» Supplied passage:
__________________________________________________

But that screening comes with a cost: The review found that for every life saved, roughly three other women were overdiagnosed, meaning they were unnecessarily treated for a cancer that would never have threatened their lives.


The expert panel was commissioned by Cancer Research U.K. and Britain's department of health and analyzed evidence from 11 trials in Canada, Sweden, the U.K. and the U.S.


In Britain, mammograms are usually offered to women aged 50 to 70 every three years as part of the state-funded breast cancer screening program.


Scientists said the British program saves about 1,300 women every year from dying of breast cancer while about 4,000 women are overdiagnosed. By that term, experts mean women treated for cancers that grow too slowly to ever put their lives at risk. This is different from another screening problem: false alarms, which occur when suspicious mammograms lead to biopsies and follow-up tests to rule out cancers that were not present. The study did not look at the false alarm rate.


"It's clear that screening saves lives," said Harpal Kumar, chief executive of Cancer Research U.K. "But some cancers will be treated that would never have caused any harm and unfortunately, we can't yet tell which cancers are harmful and which are not."


Each year, more than 300,000 women aged 50 to 52 are offered a mammogram through the British program. During the next 20 years of screening every three years, 1 percent of them will get unnecessary treatment such as chemotherapy, surgery or radiation for a breast cancer that wouldn't ever be dangerous. The review was published online Tuesday in the Lancet journal.


Some critics said the review was a step in the right direction.


"Cancer charities and public health authorities have been misleading women for the past two decades by giving too rosy a picture of the benefits," said Karsten Jorgensen, a researcher at the Nordic Cochrane Centre in Copenhagen who has previously published papers on overdiagnosis.


"It's important they have at least acknowledged screening causes substantial harms," he said, adding that countries should now re-evaluate their own breast cancer programs.


In the U.S., a government-appointed task force of experts recommends women at average risk of cancer get mammograms every two years starting at age 50. But the American Cancer Society and other groups advise women to get annual mammograms starting at age 40.


In recent years, the British breast screening program has been slammed for focusing on the benefits of mammograms and downplaying the risks.


Maggie Wilcox, a breast cancer survivor and member of the expert panel, said the current information on mammograms given to British women was inadequate.


"I went into (screening) blindly without knowing about the possibility of overdiagnosis," said Wilcox, 70, who had a mastectomy several years ago. "I just thought, 'it's good for you, so you do it.'"


Knowing what she knows now about the problem of overtreatment, Wilcox says she still would have chosen to get screened. "But I would have wanted to know enough to make an informed choice for myself."

__________________________________________________

(Stored data entries)
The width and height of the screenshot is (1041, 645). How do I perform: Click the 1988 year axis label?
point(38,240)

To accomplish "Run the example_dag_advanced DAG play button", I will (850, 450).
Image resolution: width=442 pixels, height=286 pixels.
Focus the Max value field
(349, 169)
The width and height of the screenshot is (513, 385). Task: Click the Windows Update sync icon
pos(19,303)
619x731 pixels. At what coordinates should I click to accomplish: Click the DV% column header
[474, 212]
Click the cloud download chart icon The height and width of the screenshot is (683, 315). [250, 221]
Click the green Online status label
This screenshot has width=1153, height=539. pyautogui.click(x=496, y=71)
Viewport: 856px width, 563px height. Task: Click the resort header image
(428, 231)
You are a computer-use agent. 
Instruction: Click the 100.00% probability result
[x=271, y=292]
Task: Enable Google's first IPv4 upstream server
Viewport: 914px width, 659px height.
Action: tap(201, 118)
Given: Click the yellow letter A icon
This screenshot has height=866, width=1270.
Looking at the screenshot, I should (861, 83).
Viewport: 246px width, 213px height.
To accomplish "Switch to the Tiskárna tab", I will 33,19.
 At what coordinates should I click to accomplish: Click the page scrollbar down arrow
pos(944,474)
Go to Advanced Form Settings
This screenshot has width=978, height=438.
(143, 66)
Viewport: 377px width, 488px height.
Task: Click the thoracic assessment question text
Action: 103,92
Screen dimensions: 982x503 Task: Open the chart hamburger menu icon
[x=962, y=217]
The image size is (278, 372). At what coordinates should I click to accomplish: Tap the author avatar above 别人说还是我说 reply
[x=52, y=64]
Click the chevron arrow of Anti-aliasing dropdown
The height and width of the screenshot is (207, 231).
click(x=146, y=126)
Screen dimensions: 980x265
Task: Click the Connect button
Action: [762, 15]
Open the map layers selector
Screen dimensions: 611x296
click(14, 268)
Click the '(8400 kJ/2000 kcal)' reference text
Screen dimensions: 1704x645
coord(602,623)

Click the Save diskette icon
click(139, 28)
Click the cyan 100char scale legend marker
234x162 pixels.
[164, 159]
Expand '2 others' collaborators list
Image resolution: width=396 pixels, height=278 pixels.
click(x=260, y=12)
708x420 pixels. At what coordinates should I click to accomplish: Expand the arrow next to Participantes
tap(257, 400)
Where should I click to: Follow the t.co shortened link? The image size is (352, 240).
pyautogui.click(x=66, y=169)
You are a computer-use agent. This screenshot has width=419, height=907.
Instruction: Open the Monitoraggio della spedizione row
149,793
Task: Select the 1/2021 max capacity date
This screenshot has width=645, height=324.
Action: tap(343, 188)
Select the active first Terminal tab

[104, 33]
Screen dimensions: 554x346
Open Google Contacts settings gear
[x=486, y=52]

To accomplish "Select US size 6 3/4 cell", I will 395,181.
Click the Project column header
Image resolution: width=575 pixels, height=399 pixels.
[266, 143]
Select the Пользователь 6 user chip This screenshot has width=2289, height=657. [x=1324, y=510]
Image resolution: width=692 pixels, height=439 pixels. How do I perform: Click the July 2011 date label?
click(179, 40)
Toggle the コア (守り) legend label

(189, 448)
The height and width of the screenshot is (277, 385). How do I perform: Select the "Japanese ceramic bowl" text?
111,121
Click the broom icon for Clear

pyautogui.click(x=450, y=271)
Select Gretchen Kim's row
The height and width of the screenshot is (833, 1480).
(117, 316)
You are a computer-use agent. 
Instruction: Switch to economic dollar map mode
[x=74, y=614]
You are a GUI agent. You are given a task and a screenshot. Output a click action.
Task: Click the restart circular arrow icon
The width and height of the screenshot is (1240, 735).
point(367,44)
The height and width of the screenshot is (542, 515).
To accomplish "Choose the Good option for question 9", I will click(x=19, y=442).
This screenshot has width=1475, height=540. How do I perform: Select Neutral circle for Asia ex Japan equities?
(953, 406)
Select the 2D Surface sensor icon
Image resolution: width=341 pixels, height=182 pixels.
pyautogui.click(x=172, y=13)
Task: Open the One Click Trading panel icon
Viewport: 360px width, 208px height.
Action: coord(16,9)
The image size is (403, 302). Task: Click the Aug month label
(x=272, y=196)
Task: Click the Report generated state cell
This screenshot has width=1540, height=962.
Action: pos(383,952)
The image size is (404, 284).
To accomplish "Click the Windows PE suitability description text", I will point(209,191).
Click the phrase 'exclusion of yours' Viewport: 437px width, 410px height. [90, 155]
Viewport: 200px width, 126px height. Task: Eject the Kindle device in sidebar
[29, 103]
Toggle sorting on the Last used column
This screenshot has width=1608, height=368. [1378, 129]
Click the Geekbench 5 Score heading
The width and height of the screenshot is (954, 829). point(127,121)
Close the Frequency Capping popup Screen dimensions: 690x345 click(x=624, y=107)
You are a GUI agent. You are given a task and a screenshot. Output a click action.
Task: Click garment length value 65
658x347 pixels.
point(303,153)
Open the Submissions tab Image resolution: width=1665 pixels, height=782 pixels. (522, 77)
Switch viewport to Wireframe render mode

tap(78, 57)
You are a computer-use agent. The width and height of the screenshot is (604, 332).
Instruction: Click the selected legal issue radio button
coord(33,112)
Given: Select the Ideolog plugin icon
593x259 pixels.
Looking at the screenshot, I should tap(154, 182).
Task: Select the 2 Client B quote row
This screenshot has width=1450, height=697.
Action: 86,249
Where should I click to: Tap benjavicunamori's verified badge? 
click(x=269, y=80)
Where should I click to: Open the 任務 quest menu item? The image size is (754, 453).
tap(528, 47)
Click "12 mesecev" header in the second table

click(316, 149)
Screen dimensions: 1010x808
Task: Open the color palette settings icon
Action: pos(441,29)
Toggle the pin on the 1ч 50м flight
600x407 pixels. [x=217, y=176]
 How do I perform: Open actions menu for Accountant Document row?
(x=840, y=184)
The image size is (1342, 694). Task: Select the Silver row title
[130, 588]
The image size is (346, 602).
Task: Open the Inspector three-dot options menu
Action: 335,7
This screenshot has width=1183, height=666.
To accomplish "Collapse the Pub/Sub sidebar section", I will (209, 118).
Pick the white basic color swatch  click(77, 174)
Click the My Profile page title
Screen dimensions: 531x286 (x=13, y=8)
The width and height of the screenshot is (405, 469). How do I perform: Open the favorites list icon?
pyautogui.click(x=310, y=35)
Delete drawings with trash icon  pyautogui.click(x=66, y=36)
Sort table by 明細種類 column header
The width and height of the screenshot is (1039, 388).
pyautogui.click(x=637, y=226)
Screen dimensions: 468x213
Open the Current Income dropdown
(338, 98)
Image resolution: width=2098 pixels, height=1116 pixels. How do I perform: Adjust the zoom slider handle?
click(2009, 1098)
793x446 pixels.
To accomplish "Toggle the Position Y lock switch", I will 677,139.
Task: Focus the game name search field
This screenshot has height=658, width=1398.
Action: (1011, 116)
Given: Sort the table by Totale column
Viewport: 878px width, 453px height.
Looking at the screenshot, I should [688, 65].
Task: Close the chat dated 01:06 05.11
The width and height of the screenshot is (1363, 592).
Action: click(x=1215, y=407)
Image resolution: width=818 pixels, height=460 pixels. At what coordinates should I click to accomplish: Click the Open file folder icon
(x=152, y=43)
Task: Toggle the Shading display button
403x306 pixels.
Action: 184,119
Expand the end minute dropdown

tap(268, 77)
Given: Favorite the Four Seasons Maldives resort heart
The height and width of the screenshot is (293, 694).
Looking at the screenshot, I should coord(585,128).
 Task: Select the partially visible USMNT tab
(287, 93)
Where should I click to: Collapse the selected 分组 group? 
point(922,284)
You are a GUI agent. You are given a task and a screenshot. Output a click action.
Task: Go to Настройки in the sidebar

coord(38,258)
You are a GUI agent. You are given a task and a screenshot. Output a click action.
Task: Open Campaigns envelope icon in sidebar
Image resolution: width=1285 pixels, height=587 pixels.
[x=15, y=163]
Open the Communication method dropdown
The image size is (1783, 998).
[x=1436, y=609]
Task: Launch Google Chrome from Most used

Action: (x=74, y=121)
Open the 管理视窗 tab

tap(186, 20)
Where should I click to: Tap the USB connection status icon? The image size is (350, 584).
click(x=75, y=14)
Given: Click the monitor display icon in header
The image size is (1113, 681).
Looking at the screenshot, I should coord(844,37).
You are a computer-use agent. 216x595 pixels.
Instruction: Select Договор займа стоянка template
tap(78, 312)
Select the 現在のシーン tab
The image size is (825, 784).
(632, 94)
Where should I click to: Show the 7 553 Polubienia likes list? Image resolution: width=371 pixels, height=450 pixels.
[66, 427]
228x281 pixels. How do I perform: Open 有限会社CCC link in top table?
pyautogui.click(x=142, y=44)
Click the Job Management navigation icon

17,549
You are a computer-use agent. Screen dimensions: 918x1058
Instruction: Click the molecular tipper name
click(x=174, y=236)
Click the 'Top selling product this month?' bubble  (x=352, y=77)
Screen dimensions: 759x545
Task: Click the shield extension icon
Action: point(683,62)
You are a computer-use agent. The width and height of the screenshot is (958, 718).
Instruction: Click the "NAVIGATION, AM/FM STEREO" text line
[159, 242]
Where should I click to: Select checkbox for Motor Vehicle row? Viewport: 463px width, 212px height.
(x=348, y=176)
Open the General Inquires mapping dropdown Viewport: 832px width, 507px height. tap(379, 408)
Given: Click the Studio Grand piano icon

__________________________________________________

» Goal of the exercise:
From the breast cancer screening article, return the text from "But that screening" up to and including "threatened their lives.", copied word for word. The stored data entries play no part in this work.

» Solved exercise:
But that screening comes with a cost: The review found that for every life saved, roughly three other women were overdiagnosed, meaning they were unnecessarily treated for a cancer that would never have threatened their lives.